Problem 1:
Please extract the recipe passage starting at "Heat the Grill" and ending at "the Egg Cooker.".
Problem 2:
According to the recipe, what internal temperature should the chicken reach?

Text section:
--- BEGIN ---

Heat the Grill Pan and Grill Press over medium heat for 3–5 minutes. In a Small Batter Bowl, toss the chicken with the oil and rub. Place the chicken in the pan and cover with the Grill Press. Cook for 3–4 minutes per side, or until the internal temperature reaches 165°F (74°C). Remove the chicken to the medium Glass Mixing Bowl. Using the Salad Chopper, chop the chicken into small pieces and set aside.
Crack one egg into each well of the Microwave Egg Cooker, and pierce the yolks. Add ½ cup (125 mL) of water to each well and cover with a paper towel. Microwave on HIGH for 1½–2½ minutes, or until the eggs are hard-cooked. Using the Mix ‘N Chunk, transfer the eggs to a 2-cup (500-mL) Prep Bowl and coarsely chop; set aside. Drain the water from the Egg Cooker.
Dice the bacon, divide it evenly into the wells of the Egg Cooker, and cover it with a paper towel. Microwave on HIGH for 2–3 minutes, or until it’s crisp. Using the Small Chef’s Tongs, remove the bacon to paper towels to drain.

--- END ---

Supplied data:
--- BEGIN ---

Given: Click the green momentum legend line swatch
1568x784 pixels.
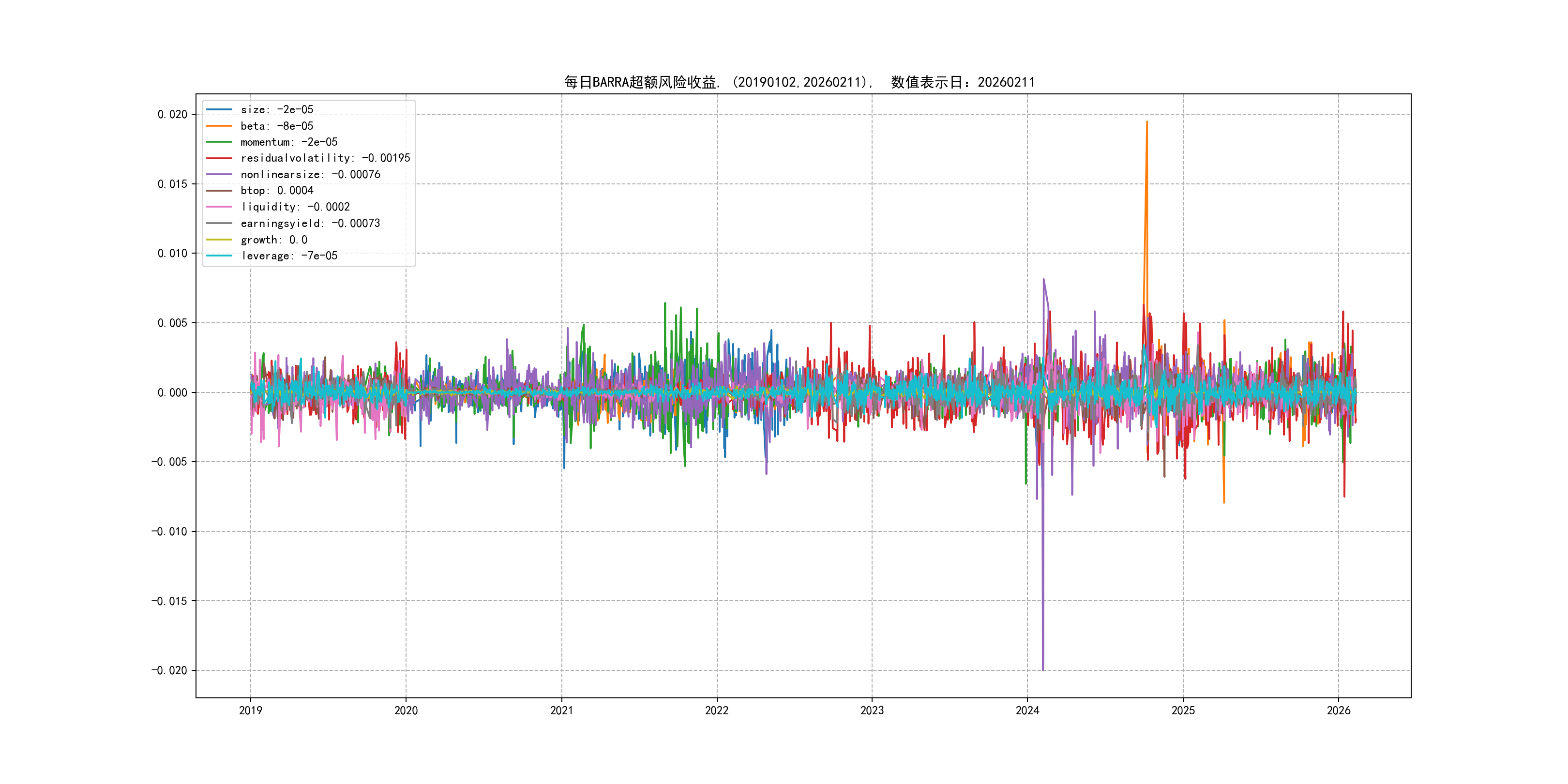Looking at the screenshot, I should tap(219, 142).
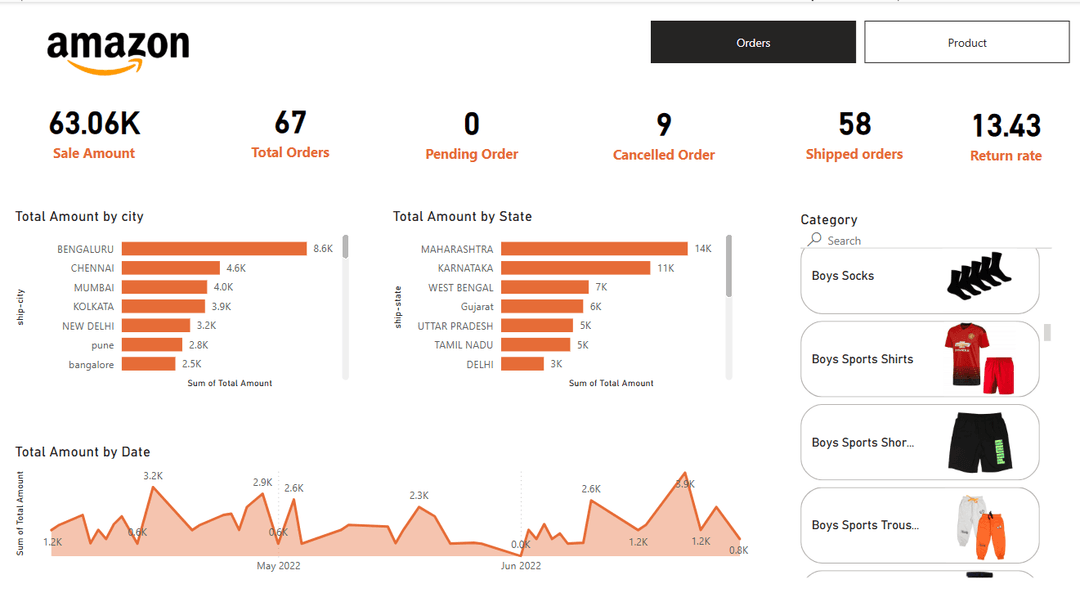The image size is (1080, 612).
Task: Select the BENGALURU bar in city chart
Action: (x=240, y=248)
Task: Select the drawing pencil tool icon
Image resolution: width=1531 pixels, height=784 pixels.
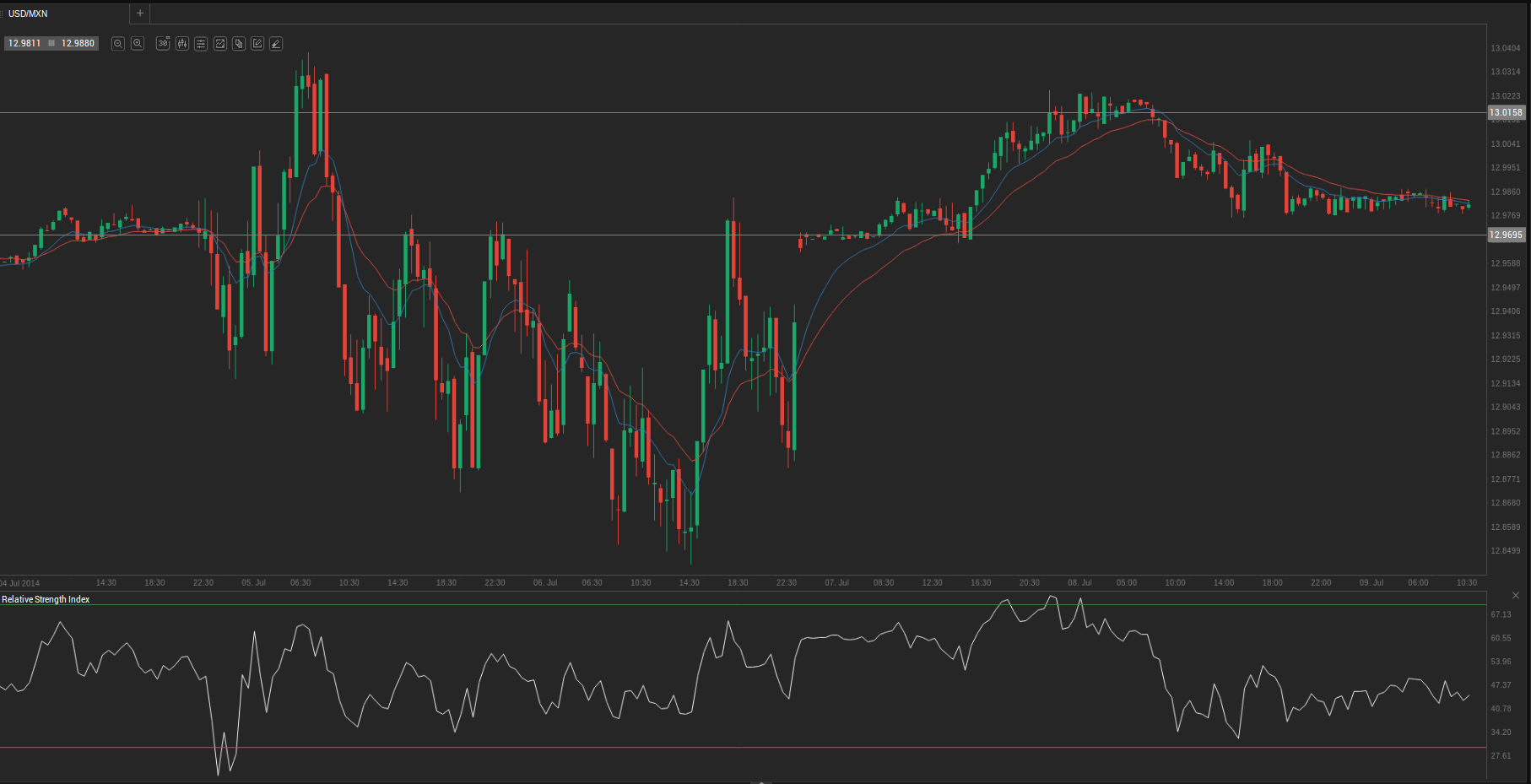Action: pyautogui.click(x=276, y=44)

--- END ---

Complete output 1:
Heat the Grill Pan and Grill Press over medium heat for 3–5 minutes. In a Small Batter Bowl, toss the chicken with the oil and rub. Place the chicken in the pan and cover with the Grill Press. Cook for 3–4 minutes per side, or until the internal temperature reaches 165°F (74°C). Remove the chicken to the medium Glass Mixing Bowl. Using the Salad Chopper, chop the chicken into small pieces and set aside.
Crack one egg into each well of the Microwave Egg Cooker, and pierce the yolks. Add ½ cup (125 mL) of water to each well and cover with a paper towel. Microwave on HIGH for 1½–2½ minutes, or until the eggs are hard-cooked. Using the Mix ‘N Chunk, transfer the eggs to a 2-cup (500-mL) Prep Bowl and coarsely chop; set aside. Drain the water from the Egg Cooker.

Complete output 2:
165°F (74°C)